Compiti scritti =>
1) Nel testo su Raimondello e la chiesa di Santa Caterina d'Alessandria, riporta il passo tra "Creato il 09" e "d’Alessandria a Galatina (®Wikipedia)", estremi inclusi, sostituendo "Galatina" con "Soleto".
2) Ricopia senza alcuna modifica soltanto i record tra la riga che contiene "336) label: FAQ" e quella che contiene "141, 572, 156)", entrambe incluse.

Testo selezionato =>
Creato il 09 luglio 2014 da Cultura Salentina

Raimondello e la cattedrale di Santa Caterina d’Alessandria

9 luglio 2014 di Augusto Benemeglio

Chiostro di Santa Caterina d'Alessandria a Galatina (®Wikipedia)

Chiostro di Santa Caterina d’Alessandria a Galatina (®Wikipedia)

Raimondello Orsini Del Balzo è stata una delle figure più importanti nella storia del Mezzogiorno tra il XIV e il XV secolo ma di lui non c’è traccia nell’archivio del Regno di Napoli (sono scomparsi tutti gli atti della sua amministrazione non solo come feudatario della contea di Soleto, che aveva occupato militarmente ma anche come Principe di Taranto), probabilmente perché cancellate ad arte, una sorta di damnatio memoriae ordinata dal re Ladislao I, con cui ci furono molti dissapori.

Ma grazie alla Basilica di Santa Caterina d’Alessandria, unica in Italia e in Europa — sostiene Dinko Fabris — per la ricchezza degli strumenti musicali medievali nei suoi affreschi, una vera e propria Bibbia pauperum un abbecedario di storie bibliche e agiografiche, adattato con fine intuito alla capacità intellettiva di tutti, troviamo la sua immagine, la sua tomba e rimane ancora vivo il suo nome, insieme a quello della moglie, contessa di Lecce Maria D’Enghien e del figlio, Giovanni Antonio che completarono la cattedrale ed ebbero la straordinaria intuizione di chiamare maestranze di scuola senese e un artista come Roberto d’Arezzo, di scuola giottesca, che contribuì non poco a realizzare una delle magnificenze dell’arte italiana, seconda solo alla Basilica di San Francesco d’Assisi.

 

Il morso da sciacallo
Si narra che Raimondello Orsini del Balzo ( derivato dal francese De Baux, nome della madre e dello zio materno che lo adottò ) di ritorno dalla Terrasanta decise di far costruire a Galatina la chiesa di Santa Caterina d’Alessandria, la martire orientale, condannata alla ruota al tempo di Massimino, di cui aveva trafugato un dito ( mentre baciava la mano della Santa lo aveva addentato e staccato di netto con un morso formidabile, da sciacallo del deserto, e poi tenuto in bocca per tema che se ne accorgessero) reliquia che portò con sé e che ora si trova e si conserva – incastonata in un reliquiario d’argento, – nel tesoro della chiesa. Il feudatario disse che aveva fatto tutto ciò per sciogliere un voto solennemente pronunciato sulla sommità del Sinai ai piedi del Monastero della Santa (fatto erigere dall’imperatrice Elena nel IV sec), ma in realtà — leggenda a parte — ( pare addirittura che Raimondello non ci sia mai stato in Terrasanta e in quello stesso periodo fosse in Prussia a farsi le ossa e un curriculum come “cavaliere”, secondo l’usanza del tempo ), le ragioni per l’edificazione di una terza chiesa in Galatina erano diverse e molteplici. Forse Raimondello volle, -come disse Benedetto Vetere entrare nella scia dei filosofi degli umanisti, dei grandi mecenati dell’arte e della cultura ma soprattutto volle contrastare l’imperante rito greco degli officianti nelle due altre chiese già esistenti, la Matrice e quella dedicata a San Giovanni. Il greco era una lingua sconosciuta alla famiglia feudataria, la Santa Messa doveva essere officiata in latino.

Record forniti =>
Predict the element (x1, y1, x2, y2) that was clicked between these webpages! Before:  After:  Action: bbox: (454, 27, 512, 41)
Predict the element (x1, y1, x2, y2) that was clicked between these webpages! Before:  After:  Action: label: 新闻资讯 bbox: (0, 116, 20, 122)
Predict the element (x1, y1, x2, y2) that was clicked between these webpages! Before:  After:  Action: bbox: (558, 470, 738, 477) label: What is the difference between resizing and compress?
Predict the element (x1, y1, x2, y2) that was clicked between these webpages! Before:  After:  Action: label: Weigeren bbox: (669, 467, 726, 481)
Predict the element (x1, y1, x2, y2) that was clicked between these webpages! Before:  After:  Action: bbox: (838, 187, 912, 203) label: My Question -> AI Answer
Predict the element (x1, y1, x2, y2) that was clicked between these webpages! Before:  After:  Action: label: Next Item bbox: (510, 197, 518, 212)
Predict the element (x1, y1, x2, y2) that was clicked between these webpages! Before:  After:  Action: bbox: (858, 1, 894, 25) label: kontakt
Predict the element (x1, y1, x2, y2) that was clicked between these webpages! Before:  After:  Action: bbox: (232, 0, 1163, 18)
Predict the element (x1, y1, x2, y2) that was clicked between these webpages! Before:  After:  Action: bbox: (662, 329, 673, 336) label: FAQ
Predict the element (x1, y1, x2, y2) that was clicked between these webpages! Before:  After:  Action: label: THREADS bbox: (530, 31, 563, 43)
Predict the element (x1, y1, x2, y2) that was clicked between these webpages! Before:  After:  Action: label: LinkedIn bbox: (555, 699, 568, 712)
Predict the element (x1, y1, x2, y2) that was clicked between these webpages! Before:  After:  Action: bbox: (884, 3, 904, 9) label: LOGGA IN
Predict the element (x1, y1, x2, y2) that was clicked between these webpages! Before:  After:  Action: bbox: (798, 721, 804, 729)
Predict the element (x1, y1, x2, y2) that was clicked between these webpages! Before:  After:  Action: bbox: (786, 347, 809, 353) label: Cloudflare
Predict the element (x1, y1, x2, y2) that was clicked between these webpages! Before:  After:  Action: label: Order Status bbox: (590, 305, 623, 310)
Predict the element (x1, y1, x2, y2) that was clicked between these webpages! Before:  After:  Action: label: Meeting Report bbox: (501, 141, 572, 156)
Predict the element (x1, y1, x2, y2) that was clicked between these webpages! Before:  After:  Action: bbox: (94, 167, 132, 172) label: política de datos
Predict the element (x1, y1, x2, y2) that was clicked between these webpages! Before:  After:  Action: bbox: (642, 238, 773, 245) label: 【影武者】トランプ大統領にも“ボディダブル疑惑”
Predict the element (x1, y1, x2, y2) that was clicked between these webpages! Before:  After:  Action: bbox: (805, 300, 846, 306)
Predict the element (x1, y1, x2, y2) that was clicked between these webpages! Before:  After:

Soluzioni per compito =>
1)
Creato il 09 luglio 2014 da Cultura Salentina

Raimondello e la cattedrale di Santa Caterina d’Alessandria

9 luglio 2014 di Augusto Benemeglio

Chiostro di Santa Caterina d'Alessandria a Soleto (®Wikipedia)

Chiostro di Santa Caterina d’Alessandria a Soleto (®Wikipedia)

2)
Predict the element (x1, y1, x2, y2) that was clicked between these webpages! Before:  After:  Action: bbox: (662, 329, 673, 336) label: FAQ
Predict the element (x1, y1, x2, y2) that was clicked between these webpages! Before:  After:  Action: label: THREADS bbox: (530, 31, 563, 43)
Predict the element (x1, y1, x2, y2) that was clicked between these webpages! Before:  After:  Action: label: LinkedIn bbox: (555, 699, 568, 712)
Predict the element (x1, y1, x2, y2) that was clicked between these webpages! Before:  After:  Action: bbox: (884, 3, 904, 9) label: LOGGA IN
Predict the element (x1, y1, x2, y2) that was clicked between these webpages! Before:  After:  Action: bbox: (798, 721, 804, 729)
Predict the element (x1, y1, x2, y2) that was clicked between these webpages! Before:  After:  Action: bbox: (786, 347, 809, 353) label: Cloudflare
Predict the element (x1, y1, x2, y2) that was clicked between these webpages! Before:  After:  Action: label: Order Status bbox: (590, 305, 623, 310)
Predict the element (x1, y1, x2, y2) that was clicked between these webpages! Before:  After:  Action: label: Meeting Report bbox: (501, 141, 572, 156)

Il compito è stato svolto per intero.